Erwähnt werden sollte aber auch, dass nicht nur für zu hohe Nebenverdienste, sondern auch für sogenannte “Pflichtverletzungen” wie beispielsweise die Ablehnung eines vom Arbeitsamt als zumutbar eingestuften Arbeitsangebotes bereits Abzüge geben kann. Entscheidet man sich also beispielsweise gegen eine Bewerbung für Stelle XY, wird das Bürgergeld für einen ganzen Monat um 10% gekürzt. Und diese Strafabzüge addieren sich stufenweise hoch: Für die zweite Verletzung gibt es zwei Monate lang 20% Abzug, bei der dritten dann 30% für drei Monate usw.

Kleiner Lichtblick: Jugendliche erhalten – unabhängig von der Anzahl der Fehltritte – maximal 10% Abzug. Und die Übernahme der Wohnkosten bleibt ebenfalls für alle Empfängerinnen von den Strafmaßnahmen unberührt.

Kein Antrag ohne Ansprache

Wie schon bei Hartz IV ist dafür das Arbeitsamt zuständig, dass ja schließlich auch für die Betreuung während der wahrscheinlich parallel laufenden Jobsuche zuständig ist. Für den Antrag selbst sollten Kopien des Personalausweises oder Reisepasses eingereicht werden, sowie aktuelle Einkommens- und Vermögensnachweise, z.B. in Form aktueller Kontoauszüge, Gehaltsabrechnungen, Kindergeldbescheinigung usw. Darüber hinaus werden in der Regel auch Unterlagen zur den Miet- und Heizkosten verlangt – eine simple Kopie des Mietvertrags mit Auflistung der Heiz- und weiteren Nebenkosten kann hier aber bereits ausreichen. Je nach Amt kann es jedoch vorkommen, dass für Miete, Einkommen und Co. separate Dokumente ausgefüllt und eingereicht werden müssen.

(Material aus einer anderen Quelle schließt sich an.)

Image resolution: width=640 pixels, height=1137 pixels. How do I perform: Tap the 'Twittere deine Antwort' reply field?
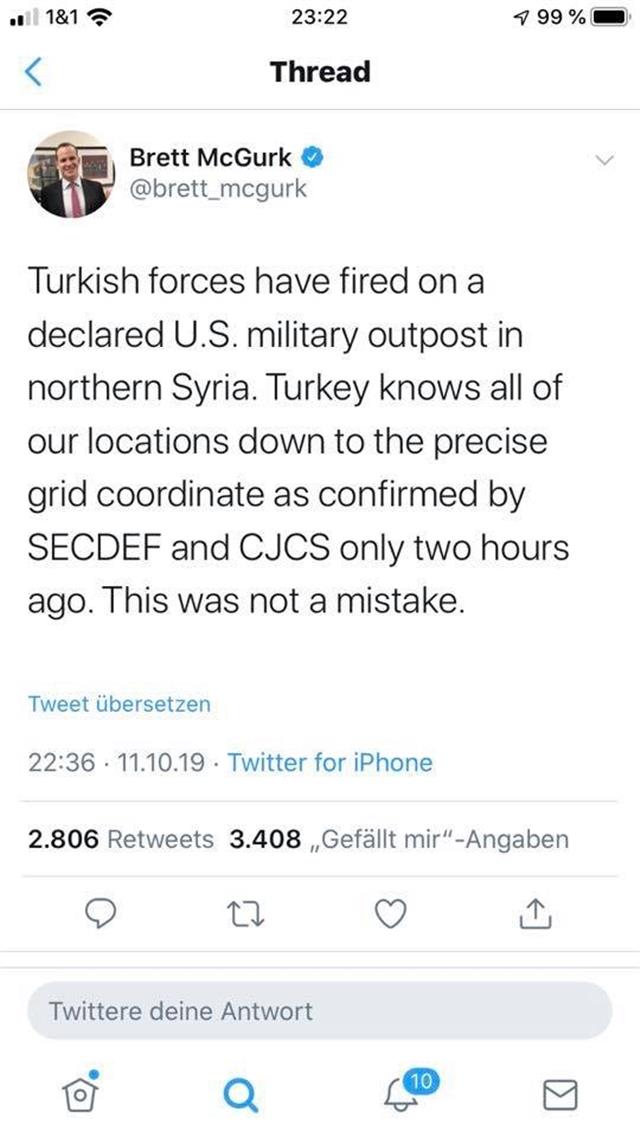point(319,1010)
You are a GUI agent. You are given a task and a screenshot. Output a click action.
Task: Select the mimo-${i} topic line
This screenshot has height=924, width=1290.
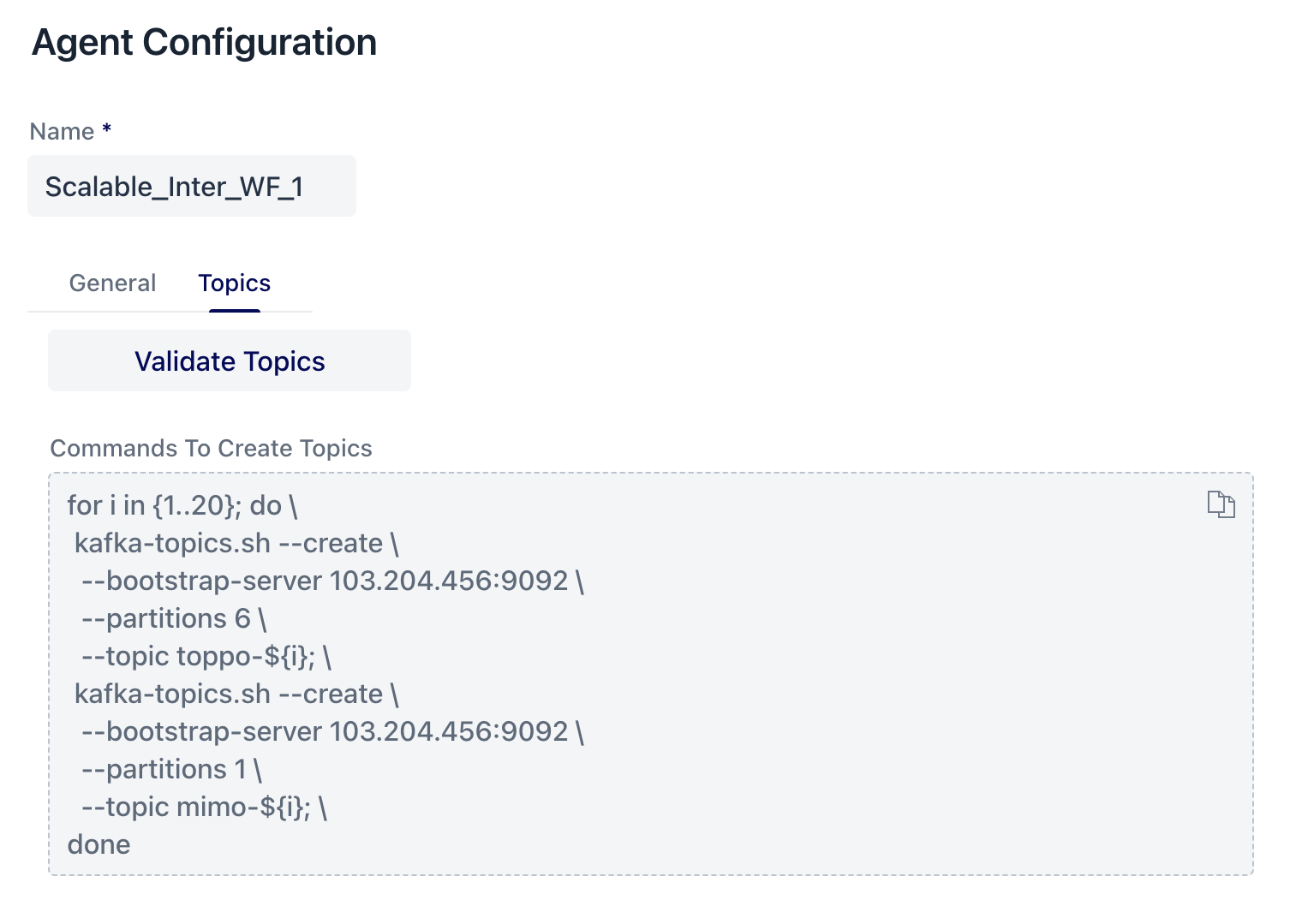204,806
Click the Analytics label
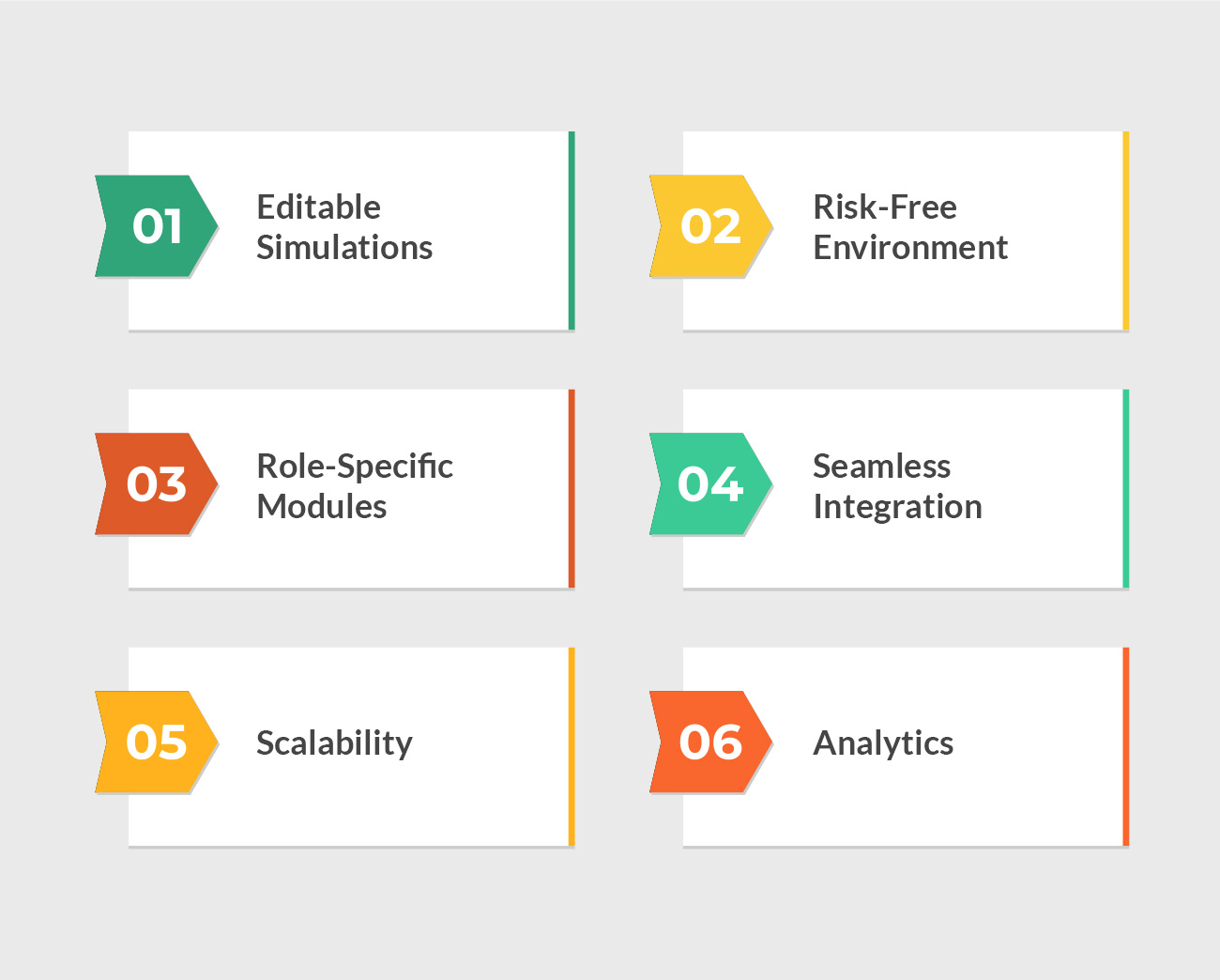 click(883, 743)
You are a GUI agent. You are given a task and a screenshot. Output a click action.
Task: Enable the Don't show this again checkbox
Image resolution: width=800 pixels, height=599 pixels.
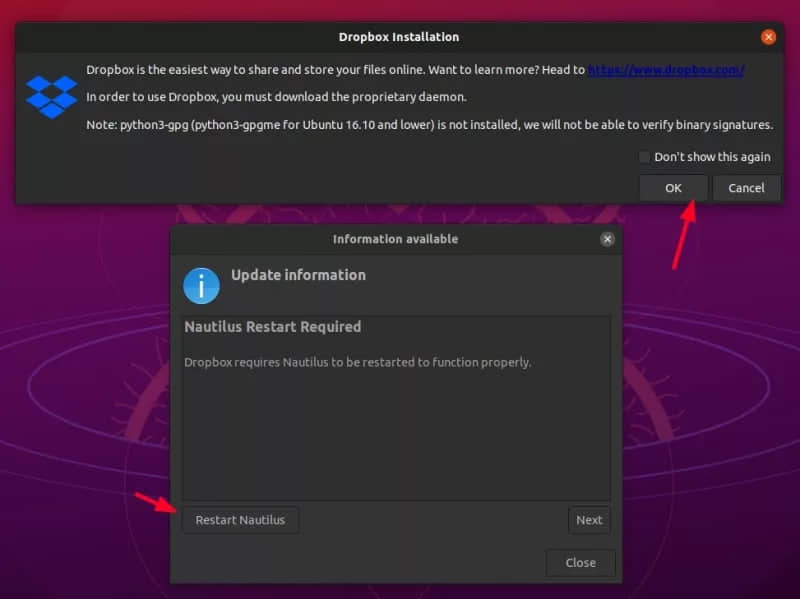tap(645, 157)
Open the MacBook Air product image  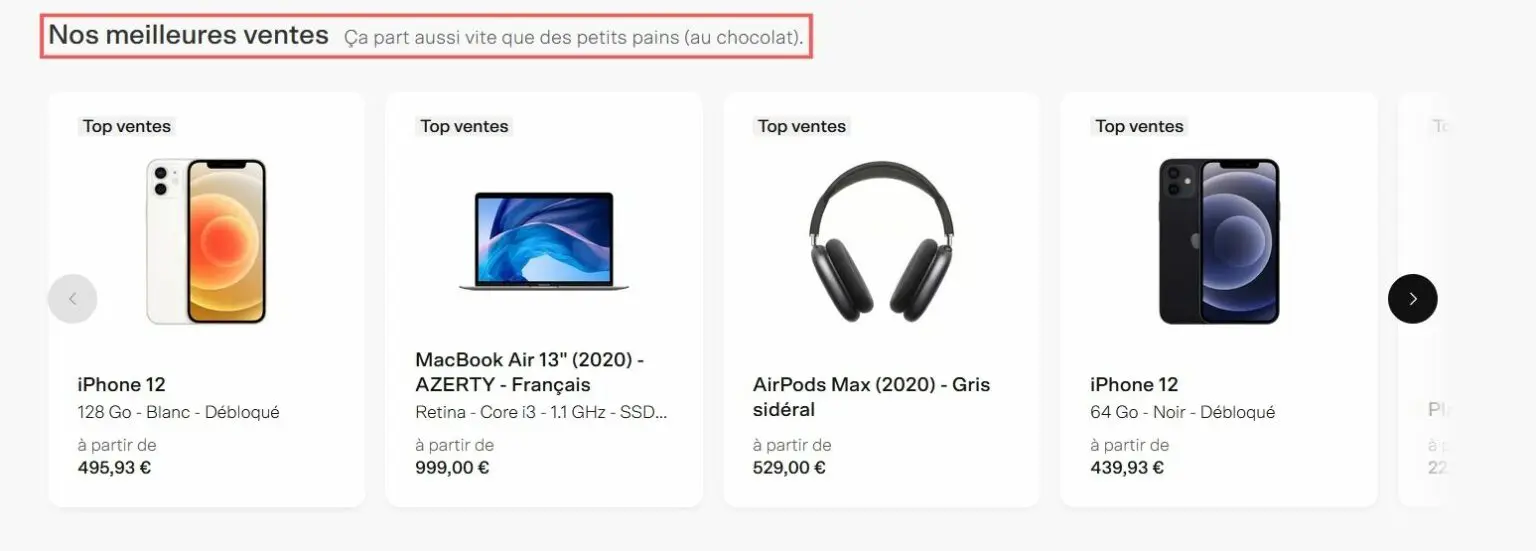[543, 241]
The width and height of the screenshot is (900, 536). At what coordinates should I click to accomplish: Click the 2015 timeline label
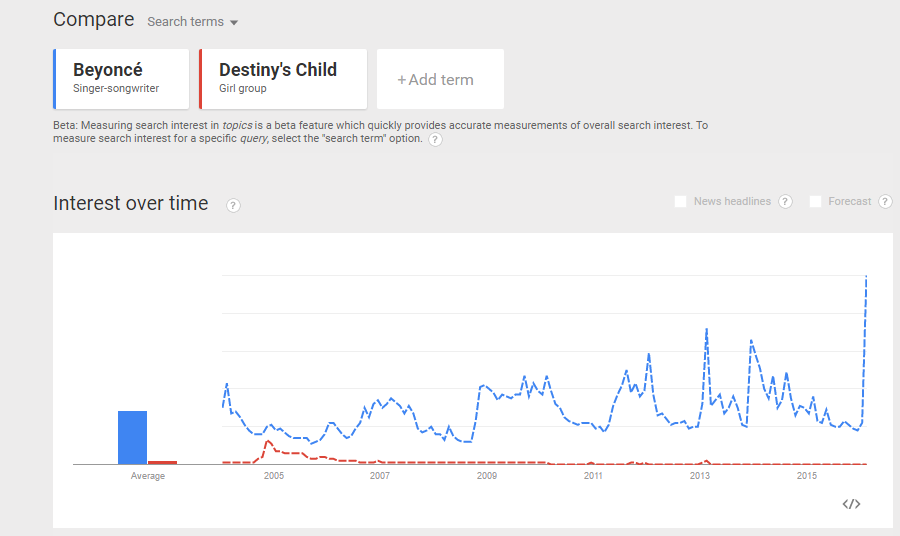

Außerdem erfolgt nach jeder Antragsstellung ein Gespräch über die weitere berufliche Zukunft. Da dafür das sogenannte “Arbeitsmarktprofil” mit den Eckdaten über bisherige Jobs und Qualifikationen etc. eingereicht werden muss, kann es nicht schaden, dieses Dokument daher ebenfalls so früh wie möglich auszufüllen und parat zu halten.

Grundsätzlich gilt also: Da die Antragsstellung etwas komplexer ist, sollte man sich hierfür am besten etwas Zeit einräumen und sie vor allem so früh wie möglich über die Bühne bringen – denn die Bearbeitung kann auch etwas dauern!